Express the material from the start down through the line containing "(x=457, y=323)" as a two-column CSV with headers instruction and click_point, one row per instruction, each field quoted and any line breaks replaced by spaces.

**********

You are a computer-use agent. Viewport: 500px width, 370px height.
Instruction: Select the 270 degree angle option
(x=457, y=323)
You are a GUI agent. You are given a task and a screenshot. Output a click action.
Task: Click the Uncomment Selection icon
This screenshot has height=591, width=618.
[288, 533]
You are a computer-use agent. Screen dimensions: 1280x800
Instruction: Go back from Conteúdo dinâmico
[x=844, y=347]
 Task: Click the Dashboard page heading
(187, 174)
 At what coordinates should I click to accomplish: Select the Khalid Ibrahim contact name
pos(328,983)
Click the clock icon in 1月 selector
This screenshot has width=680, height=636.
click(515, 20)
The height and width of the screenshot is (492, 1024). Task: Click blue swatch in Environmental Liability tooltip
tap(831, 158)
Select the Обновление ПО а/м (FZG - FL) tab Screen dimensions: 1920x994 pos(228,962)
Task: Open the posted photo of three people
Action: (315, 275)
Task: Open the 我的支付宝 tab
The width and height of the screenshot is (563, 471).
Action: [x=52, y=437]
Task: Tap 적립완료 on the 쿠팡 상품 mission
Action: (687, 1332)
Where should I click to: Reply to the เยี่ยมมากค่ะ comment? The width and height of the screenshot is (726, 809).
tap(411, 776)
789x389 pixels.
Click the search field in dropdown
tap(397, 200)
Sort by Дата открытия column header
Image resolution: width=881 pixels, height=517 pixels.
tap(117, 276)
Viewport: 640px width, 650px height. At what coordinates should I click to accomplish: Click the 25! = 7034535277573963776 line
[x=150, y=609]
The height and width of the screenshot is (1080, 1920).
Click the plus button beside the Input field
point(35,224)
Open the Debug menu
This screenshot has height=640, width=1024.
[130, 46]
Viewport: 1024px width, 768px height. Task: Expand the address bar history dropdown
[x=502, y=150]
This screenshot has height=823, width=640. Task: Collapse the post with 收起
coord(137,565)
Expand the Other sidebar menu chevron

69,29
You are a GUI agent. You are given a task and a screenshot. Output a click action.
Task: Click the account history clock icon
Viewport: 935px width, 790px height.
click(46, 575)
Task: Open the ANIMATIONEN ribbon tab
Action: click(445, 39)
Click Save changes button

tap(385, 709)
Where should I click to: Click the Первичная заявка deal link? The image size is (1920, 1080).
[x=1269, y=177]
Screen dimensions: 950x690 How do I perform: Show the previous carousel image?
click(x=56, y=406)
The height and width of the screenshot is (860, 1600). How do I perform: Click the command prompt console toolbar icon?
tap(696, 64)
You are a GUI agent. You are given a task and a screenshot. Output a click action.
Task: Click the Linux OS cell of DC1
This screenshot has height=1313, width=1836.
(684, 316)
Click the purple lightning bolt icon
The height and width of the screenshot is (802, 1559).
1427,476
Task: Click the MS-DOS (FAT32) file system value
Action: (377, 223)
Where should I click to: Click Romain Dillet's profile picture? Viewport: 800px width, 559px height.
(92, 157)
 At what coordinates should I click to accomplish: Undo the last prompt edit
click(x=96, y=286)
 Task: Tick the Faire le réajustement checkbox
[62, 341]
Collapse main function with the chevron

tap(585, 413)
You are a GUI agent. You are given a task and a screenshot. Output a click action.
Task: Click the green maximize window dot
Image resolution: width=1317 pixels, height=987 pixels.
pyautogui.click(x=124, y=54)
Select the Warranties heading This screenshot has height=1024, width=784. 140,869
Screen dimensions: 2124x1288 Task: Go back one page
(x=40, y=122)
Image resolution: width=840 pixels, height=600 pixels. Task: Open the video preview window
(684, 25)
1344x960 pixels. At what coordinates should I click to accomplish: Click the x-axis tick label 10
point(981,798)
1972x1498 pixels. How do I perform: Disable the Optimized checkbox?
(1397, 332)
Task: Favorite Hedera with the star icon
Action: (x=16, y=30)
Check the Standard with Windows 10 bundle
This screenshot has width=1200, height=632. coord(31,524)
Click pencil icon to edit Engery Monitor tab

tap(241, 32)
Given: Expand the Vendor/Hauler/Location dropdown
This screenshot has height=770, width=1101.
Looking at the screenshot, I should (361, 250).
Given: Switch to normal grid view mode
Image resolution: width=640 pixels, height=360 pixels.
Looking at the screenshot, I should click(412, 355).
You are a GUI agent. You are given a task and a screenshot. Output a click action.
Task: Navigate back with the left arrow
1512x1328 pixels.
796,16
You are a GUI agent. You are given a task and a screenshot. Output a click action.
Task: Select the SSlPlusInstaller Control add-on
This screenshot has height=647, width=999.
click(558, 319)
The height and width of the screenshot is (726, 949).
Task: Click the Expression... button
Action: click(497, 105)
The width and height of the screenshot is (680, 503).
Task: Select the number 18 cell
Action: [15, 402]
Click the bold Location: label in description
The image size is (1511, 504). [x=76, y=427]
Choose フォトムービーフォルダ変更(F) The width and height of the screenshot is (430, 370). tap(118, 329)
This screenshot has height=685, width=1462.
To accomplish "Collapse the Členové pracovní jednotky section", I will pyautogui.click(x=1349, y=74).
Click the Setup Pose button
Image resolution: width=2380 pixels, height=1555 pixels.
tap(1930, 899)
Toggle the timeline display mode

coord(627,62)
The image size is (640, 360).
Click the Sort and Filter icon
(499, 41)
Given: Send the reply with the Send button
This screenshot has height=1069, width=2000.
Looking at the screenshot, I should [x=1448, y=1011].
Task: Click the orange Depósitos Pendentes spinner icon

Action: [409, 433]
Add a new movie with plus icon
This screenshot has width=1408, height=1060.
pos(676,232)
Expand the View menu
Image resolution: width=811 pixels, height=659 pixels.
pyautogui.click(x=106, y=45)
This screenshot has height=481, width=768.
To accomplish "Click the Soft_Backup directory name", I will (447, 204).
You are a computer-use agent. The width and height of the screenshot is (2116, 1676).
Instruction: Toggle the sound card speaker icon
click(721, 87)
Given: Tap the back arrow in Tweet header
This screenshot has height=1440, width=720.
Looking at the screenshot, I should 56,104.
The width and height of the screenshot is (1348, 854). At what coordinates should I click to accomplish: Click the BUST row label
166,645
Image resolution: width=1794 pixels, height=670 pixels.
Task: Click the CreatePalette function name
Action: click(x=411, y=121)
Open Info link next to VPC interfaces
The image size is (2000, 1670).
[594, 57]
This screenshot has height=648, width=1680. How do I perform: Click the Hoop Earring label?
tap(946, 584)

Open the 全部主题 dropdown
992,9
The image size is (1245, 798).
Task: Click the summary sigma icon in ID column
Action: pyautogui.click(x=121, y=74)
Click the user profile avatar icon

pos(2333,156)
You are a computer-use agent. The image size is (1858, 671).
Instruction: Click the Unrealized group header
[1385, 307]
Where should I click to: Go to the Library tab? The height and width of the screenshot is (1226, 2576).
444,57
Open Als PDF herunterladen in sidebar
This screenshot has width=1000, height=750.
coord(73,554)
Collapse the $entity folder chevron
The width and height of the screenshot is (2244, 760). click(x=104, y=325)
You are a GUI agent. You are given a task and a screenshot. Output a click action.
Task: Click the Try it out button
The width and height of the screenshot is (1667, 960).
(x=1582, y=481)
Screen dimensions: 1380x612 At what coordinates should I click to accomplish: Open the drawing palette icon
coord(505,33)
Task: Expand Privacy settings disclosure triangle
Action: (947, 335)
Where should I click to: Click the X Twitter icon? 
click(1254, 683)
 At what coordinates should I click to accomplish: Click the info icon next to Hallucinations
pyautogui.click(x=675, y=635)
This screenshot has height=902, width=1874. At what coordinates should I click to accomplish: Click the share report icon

**********

**TASK ANSWER:**
instruction,click_point
"You are a computer-use agent. Viewport: 500px width, 370px height. Instruction: Select the 270 degree angle option","(x=457, y=323)"